**PROVIDED DATA**
'''

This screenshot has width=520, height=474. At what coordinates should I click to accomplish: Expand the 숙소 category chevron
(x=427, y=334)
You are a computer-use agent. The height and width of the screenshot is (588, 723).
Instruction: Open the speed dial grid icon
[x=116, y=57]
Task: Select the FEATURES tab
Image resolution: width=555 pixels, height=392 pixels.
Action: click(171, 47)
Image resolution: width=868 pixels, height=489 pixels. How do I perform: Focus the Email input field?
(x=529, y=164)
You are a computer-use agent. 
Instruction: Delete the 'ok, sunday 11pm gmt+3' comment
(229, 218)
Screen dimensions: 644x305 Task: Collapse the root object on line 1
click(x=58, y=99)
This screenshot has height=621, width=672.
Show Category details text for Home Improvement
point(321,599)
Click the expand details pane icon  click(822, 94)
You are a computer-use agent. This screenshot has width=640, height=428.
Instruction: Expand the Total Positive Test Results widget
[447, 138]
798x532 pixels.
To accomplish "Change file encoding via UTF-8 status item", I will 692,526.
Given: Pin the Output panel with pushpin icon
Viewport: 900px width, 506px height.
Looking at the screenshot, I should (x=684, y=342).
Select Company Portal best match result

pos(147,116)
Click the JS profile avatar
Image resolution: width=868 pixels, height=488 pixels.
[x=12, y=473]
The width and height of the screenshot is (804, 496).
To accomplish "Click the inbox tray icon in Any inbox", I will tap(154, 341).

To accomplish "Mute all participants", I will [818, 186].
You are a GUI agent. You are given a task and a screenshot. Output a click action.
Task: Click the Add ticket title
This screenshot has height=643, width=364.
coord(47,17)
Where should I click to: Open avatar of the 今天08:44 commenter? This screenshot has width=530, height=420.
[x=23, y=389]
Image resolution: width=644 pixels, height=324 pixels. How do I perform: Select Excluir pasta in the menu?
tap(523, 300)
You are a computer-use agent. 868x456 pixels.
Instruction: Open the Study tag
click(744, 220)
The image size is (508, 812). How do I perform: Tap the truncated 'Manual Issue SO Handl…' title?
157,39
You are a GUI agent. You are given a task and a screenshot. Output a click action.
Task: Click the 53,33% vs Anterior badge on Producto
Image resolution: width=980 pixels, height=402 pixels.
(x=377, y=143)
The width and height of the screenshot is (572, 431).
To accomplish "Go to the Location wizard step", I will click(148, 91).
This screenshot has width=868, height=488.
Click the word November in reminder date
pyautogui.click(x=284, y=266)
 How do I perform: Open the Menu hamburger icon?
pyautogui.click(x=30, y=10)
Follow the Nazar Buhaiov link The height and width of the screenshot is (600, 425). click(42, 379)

'''

**TASK PROMPT**
Transcribe the material in full; every line must match exactly.

**ANSWER FOR THIS EXERCISE**
This screenshot has width=520, height=474. At what coordinates should I click to accomplish: Expand the 숙소 category chevron
(x=427, y=334)
You are a computer-use agent. The height and width of the screenshot is (588, 723).
Instruction: Open the speed dial grid icon
[x=116, y=57]
Task: Select the FEATURES tab
Image resolution: width=555 pixels, height=392 pixels.
Action: click(171, 47)
Image resolution: width=868 pixels, height=489 pixels. How do I perform: Focus the Email input field?
(x=529, y=164)
You are a computer-use agent. 
Instruction: Delete the 'ok, sunday 11pm gmt+3' comment
(229, 218)
Screen dimensions: 644x305 Task: Collapse the root object on line 1
click(x=58, y=99)
This screenshot has height=621, width=672.
Show Category details text for Home Improvement
point(321,599)
Click the expand details pane icon  click(822, 94)
You are a computer-use agent. This screenshot has width=640, height=428.
Instruction: Expand the Total Positive Test Results widget
[447, 138]
798x532 pixels.
To accomplish "Change file encoding via UTF-8 status item", I will 692,526.
Given: Pin the Output panel with pushpin icon
Viewport: 900px width, 506px height.
Looking at the screenshot, I should (x=684, y=342).
Select Company Portal best match result

pos(147,116)
Click the JS profile avatar
Image resolution: width=868 pixels, height=488 pixels.
[x=12, y=473]
The width and height of the screenshot is (804, 496).
To accomplish "Click the inbox tray icon in Any inbox", I will tap(154, 341).

To accomplish "Mute all participants", I will [818, 186].
You are a GUI agent. You are given a task and a screenshot. Output a click action.
Task: Click the Add ticket title
This screenshot has height=643, width=364.
coord(47,17)
Where should I click to: Open avatar of the 今天08:44 commenter? This screenshot has width=530, height=420.
[x=23, y=389]
Image resolution: width=644 pixels, height=324 pixels. How do I perform: Select Excluir pasta in the menu?
tap(523, 300)
You are a computer-use agent. 868x456 pixels.
Instruction: Open the Study tag
click(744, 220)
The image size is (508, 812). How do I perform: Tap the truncated 'Manual Issue SO Handl…' title?
157,39
You are a GUI agent. You are given a task and a screenshot. Output a click action.
Task: Click the 53,33% vs Anterior badge on Producto
Image resolution: width=980 pixels, height=402 pixels.
(x=377, y=143)
The width and height of the screenshot is (572, 431).
To accomplish "Go to the Location wizard step", I will click(148, 91).
This screenshot has width=868, height=488.
Click the word November in reminder date
pyautogui.click(x=284, y=266)
 How do I perform: Open the Menu hamburger icon?
pyautogui.click(x=30, y=10)
Follow the Nazar Buhaiov link The height and width of the screenshot is (600, 425). click(42, 379)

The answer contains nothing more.